EXERCISE: Ignoring every picture, return the lines of the listing below word for word, from the line that holds "The width and height of the screenshot is (1127, 621)." through the line that holds "You are a GUI".

PROVIDED INFORMATION:
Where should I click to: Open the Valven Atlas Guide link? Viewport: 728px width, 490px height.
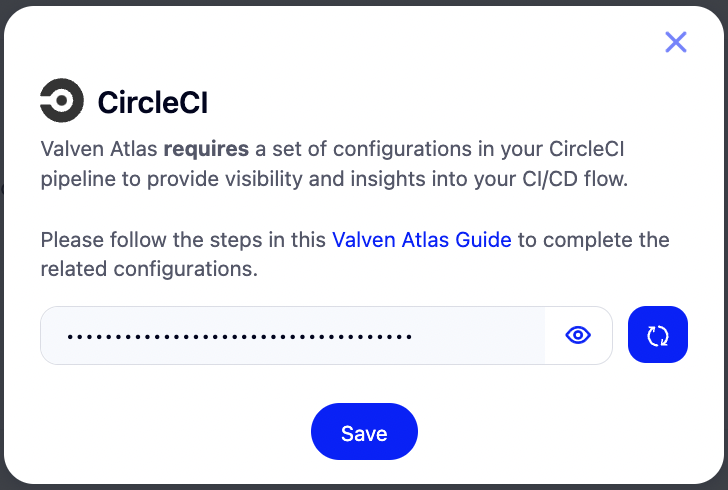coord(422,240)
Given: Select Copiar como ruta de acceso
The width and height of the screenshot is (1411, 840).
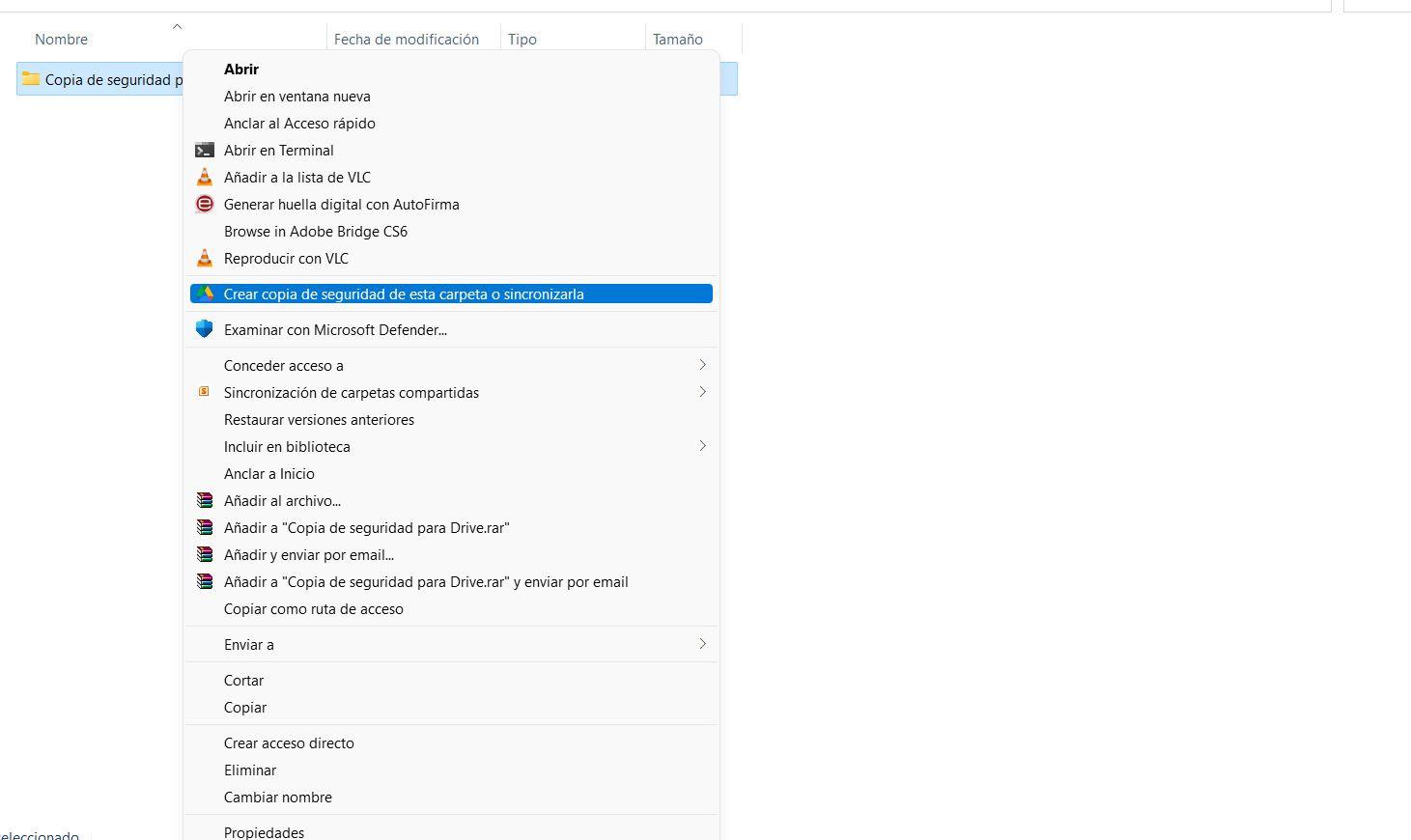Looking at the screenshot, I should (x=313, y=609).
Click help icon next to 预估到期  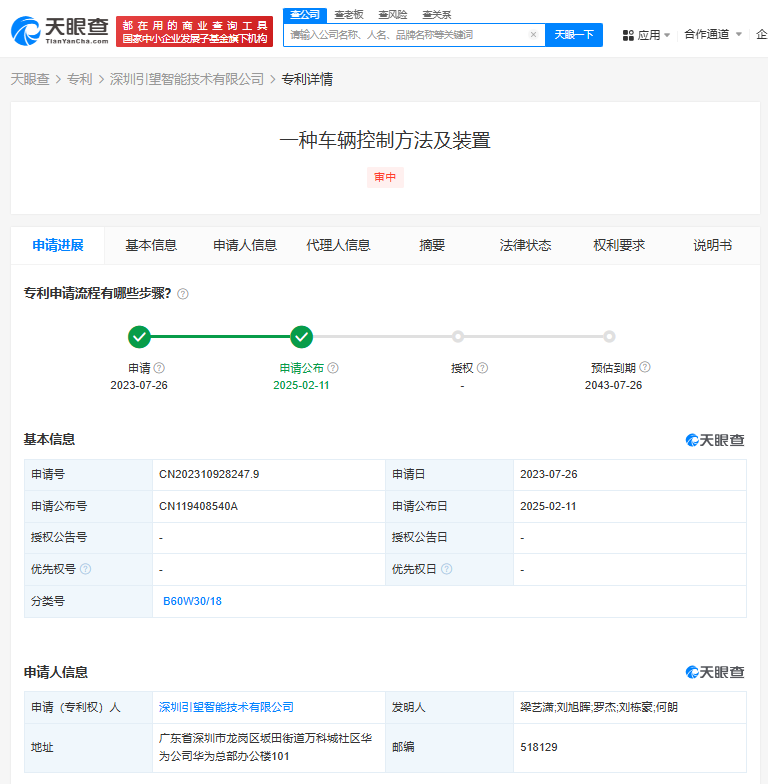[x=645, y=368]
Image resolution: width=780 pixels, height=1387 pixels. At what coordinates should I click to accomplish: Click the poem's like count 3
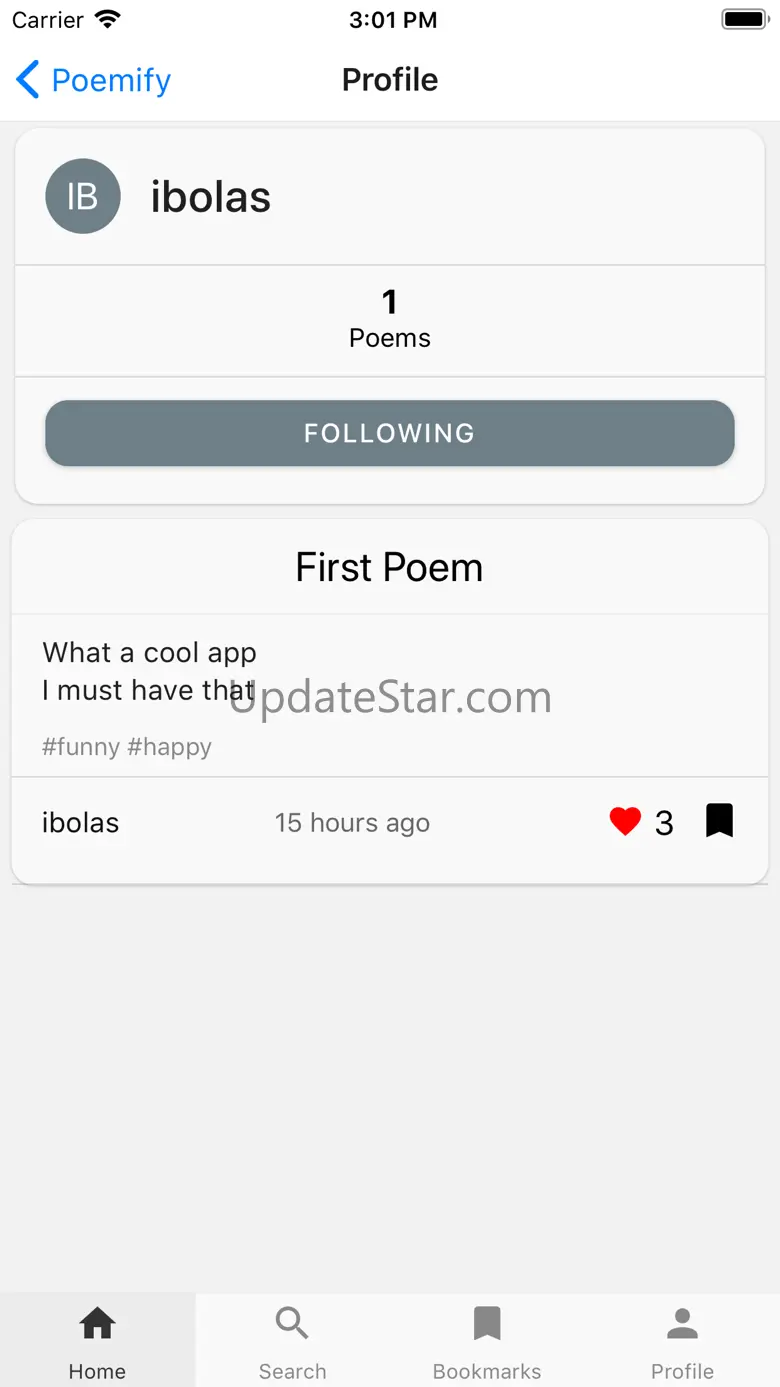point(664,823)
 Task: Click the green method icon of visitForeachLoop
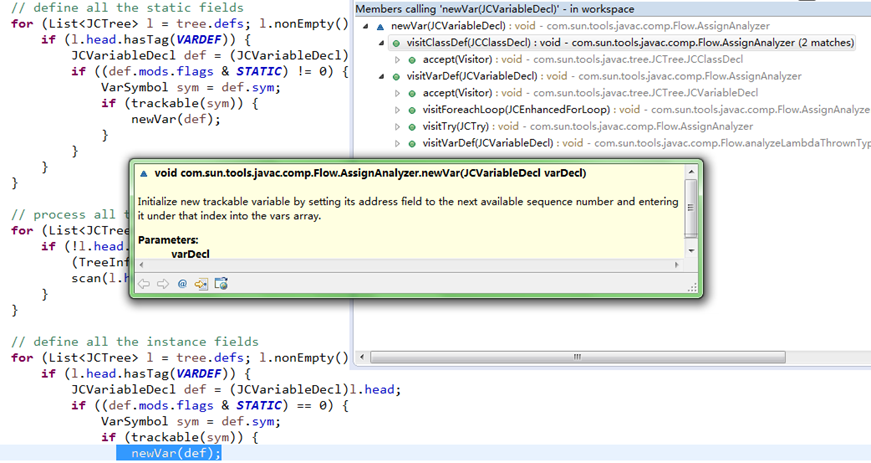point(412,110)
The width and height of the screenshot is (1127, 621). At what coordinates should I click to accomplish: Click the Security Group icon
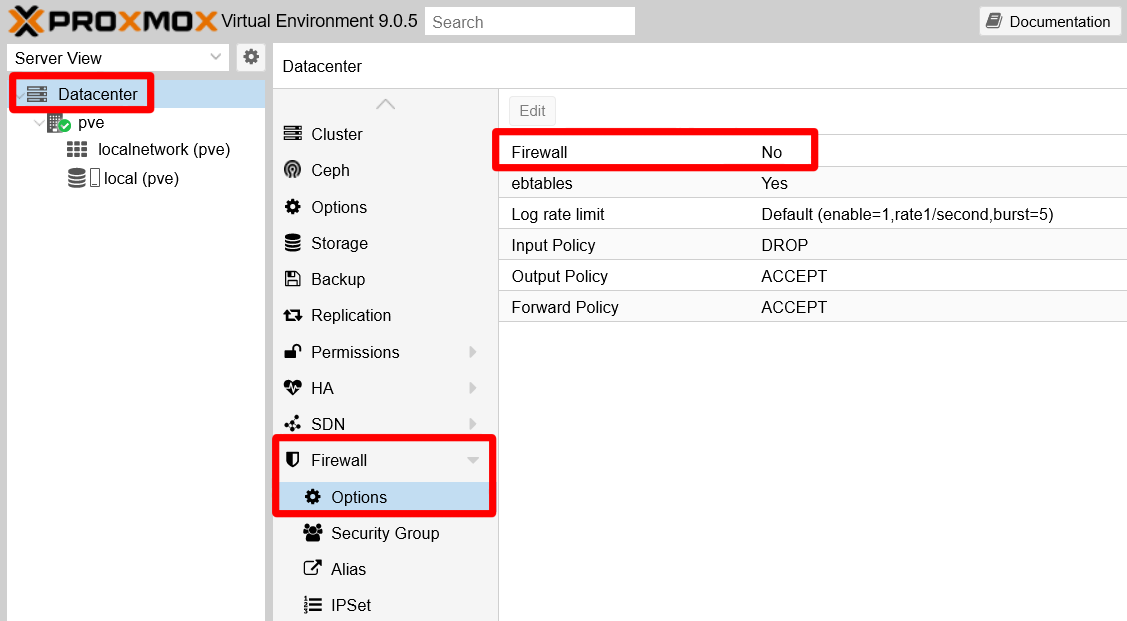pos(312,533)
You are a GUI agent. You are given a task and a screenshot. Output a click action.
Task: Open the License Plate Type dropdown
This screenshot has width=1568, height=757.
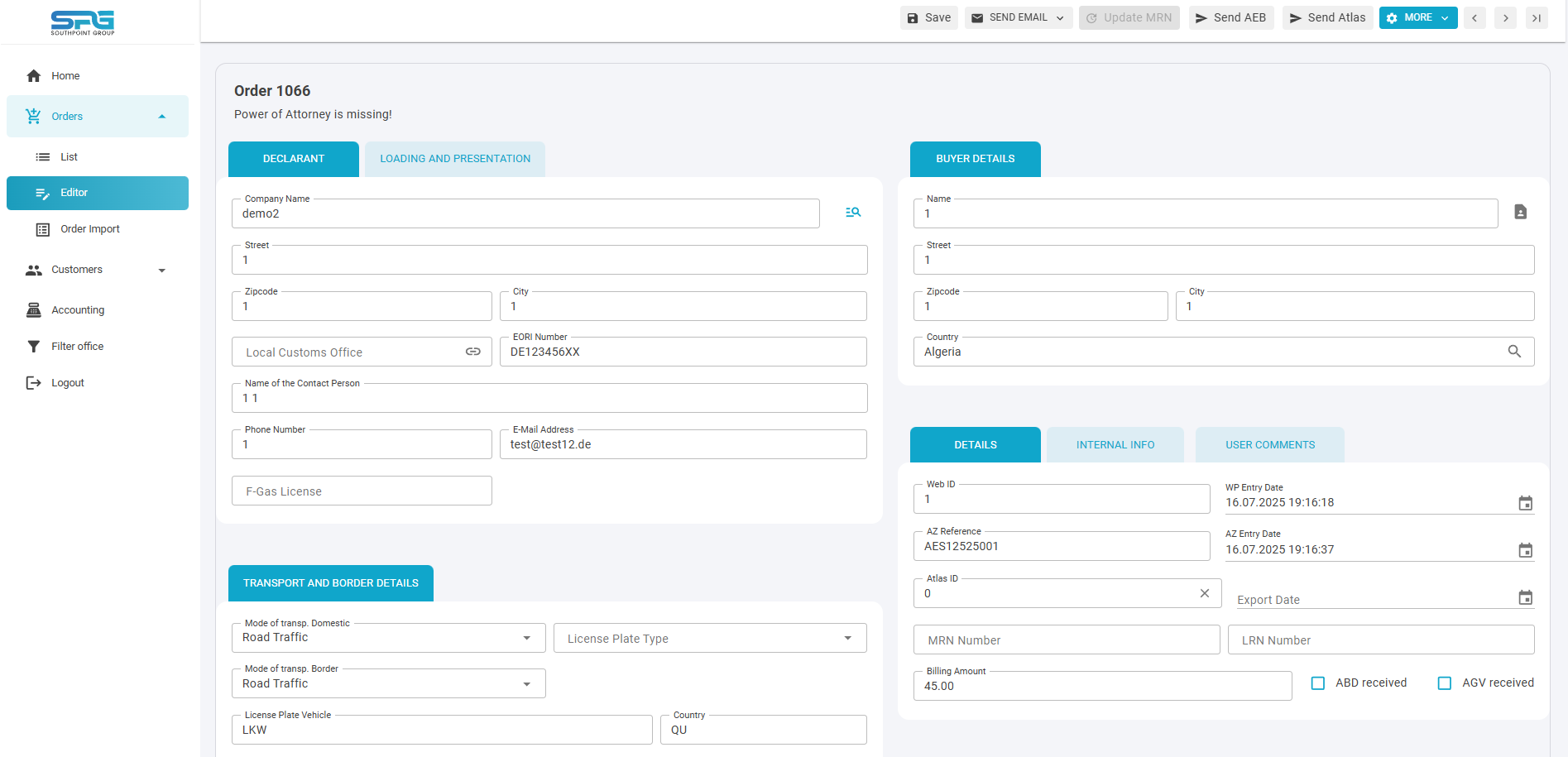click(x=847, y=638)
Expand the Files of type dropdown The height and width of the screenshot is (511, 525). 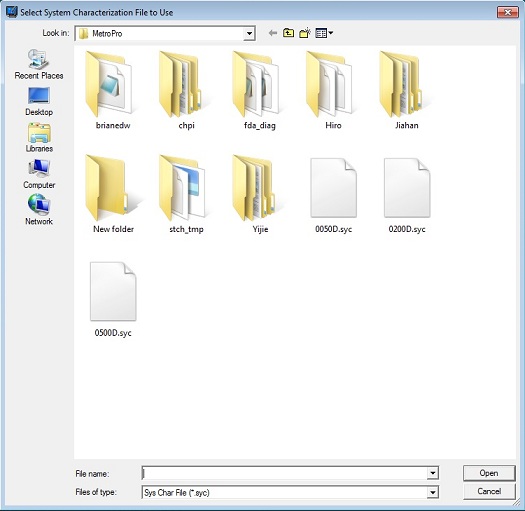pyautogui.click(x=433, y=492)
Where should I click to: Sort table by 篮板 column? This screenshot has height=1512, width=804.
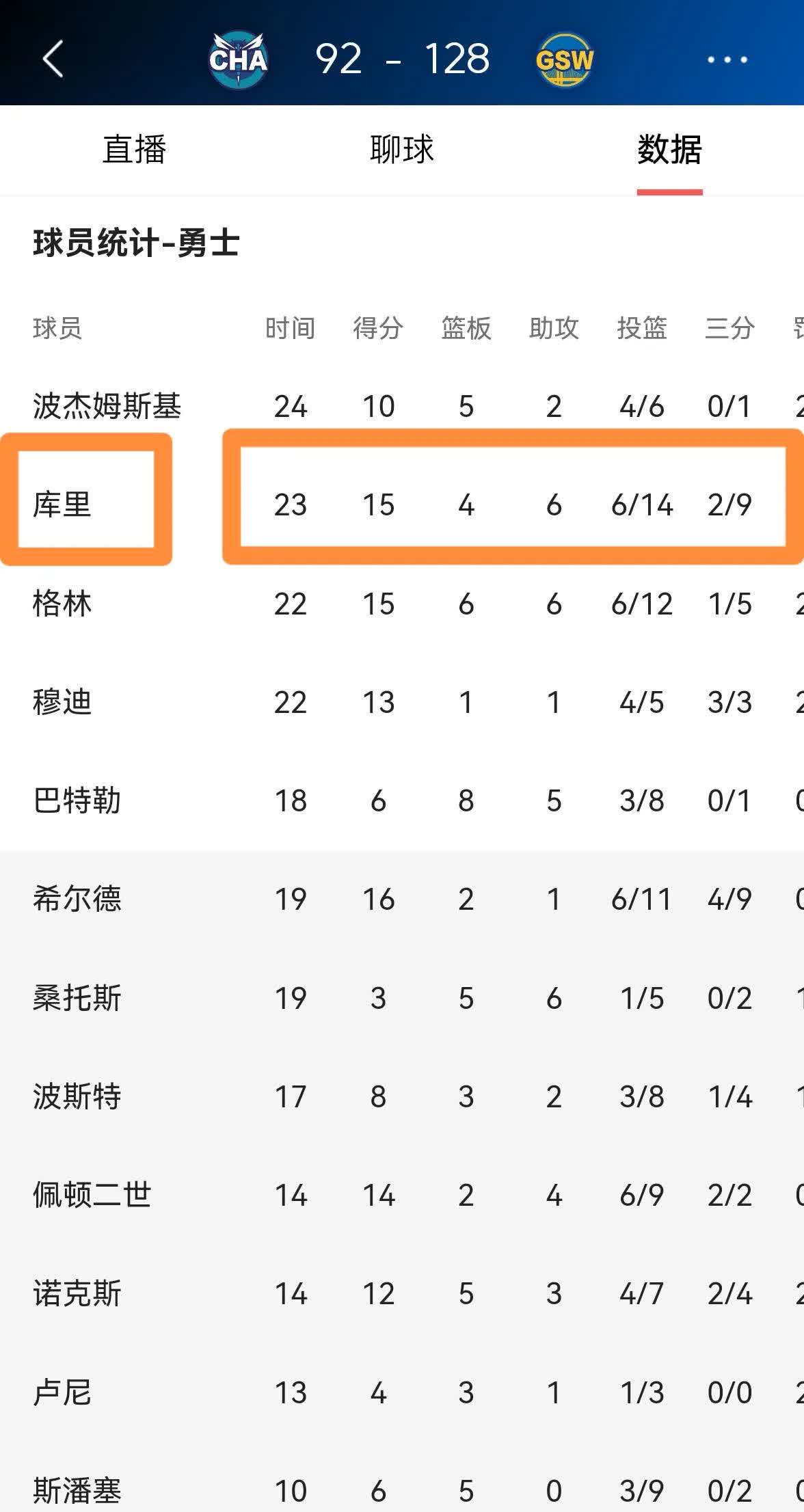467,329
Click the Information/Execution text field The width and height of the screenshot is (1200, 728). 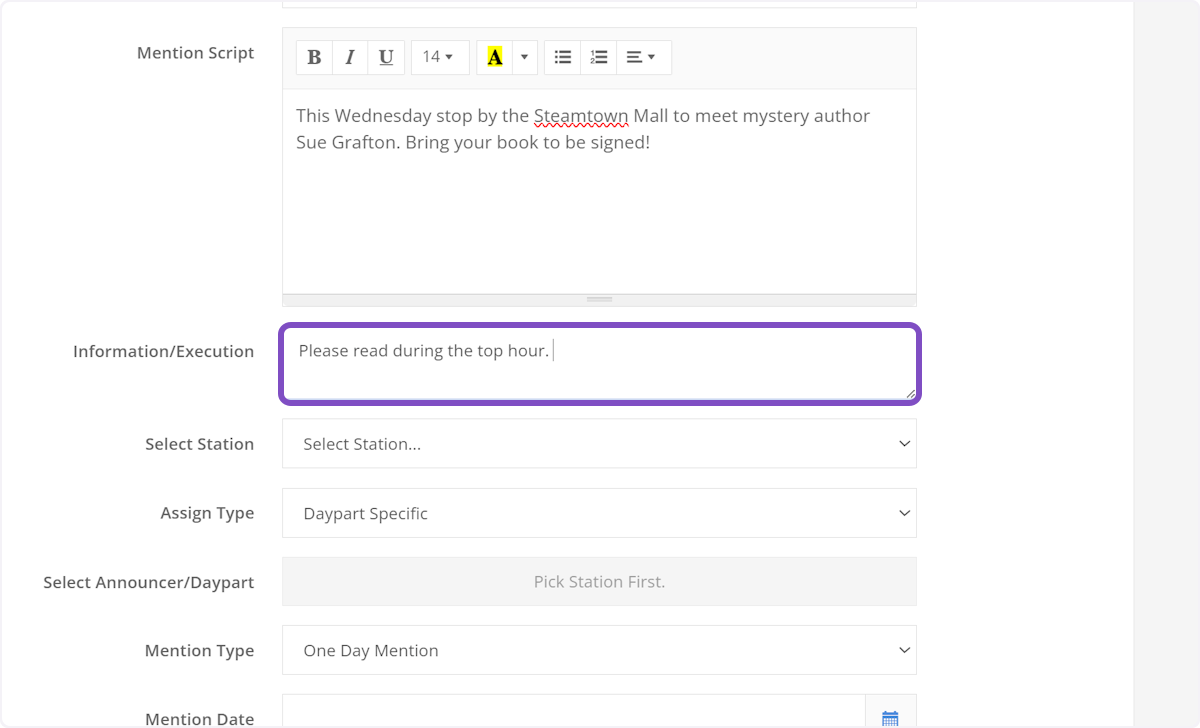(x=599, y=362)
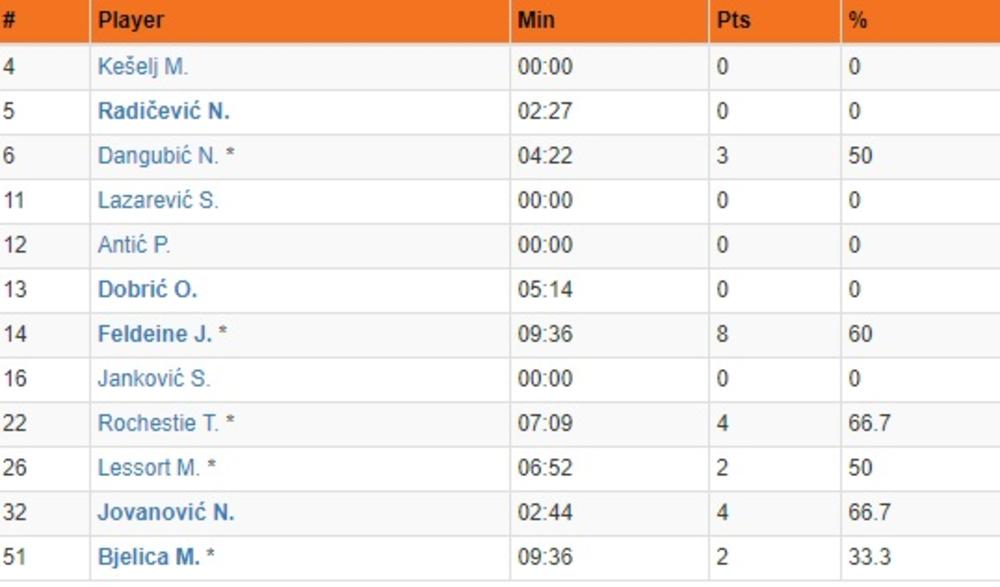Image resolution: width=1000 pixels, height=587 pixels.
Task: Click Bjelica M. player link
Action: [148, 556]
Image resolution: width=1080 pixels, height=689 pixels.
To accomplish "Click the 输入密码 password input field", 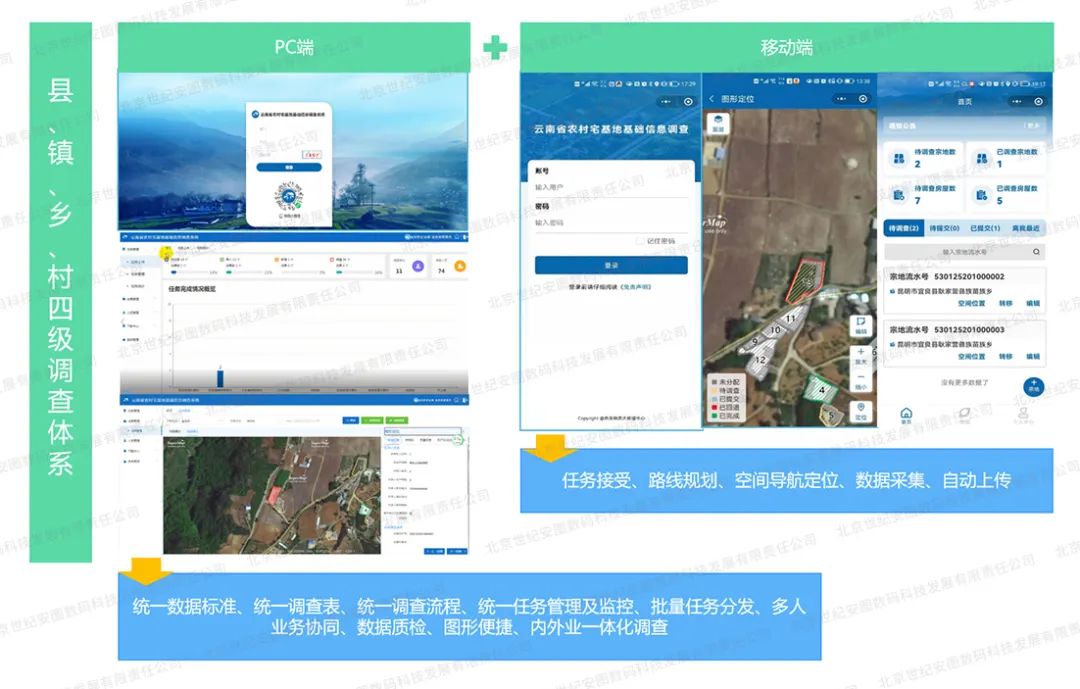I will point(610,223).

OUTPUT BELOW:
The width and height of the screenshot is (1127, 621). At what coordinates should I click to accomplish: Click the Security Group icon
pos(312,533)
You are a GUI agent. You are given a task and a screenshot. Output a click action.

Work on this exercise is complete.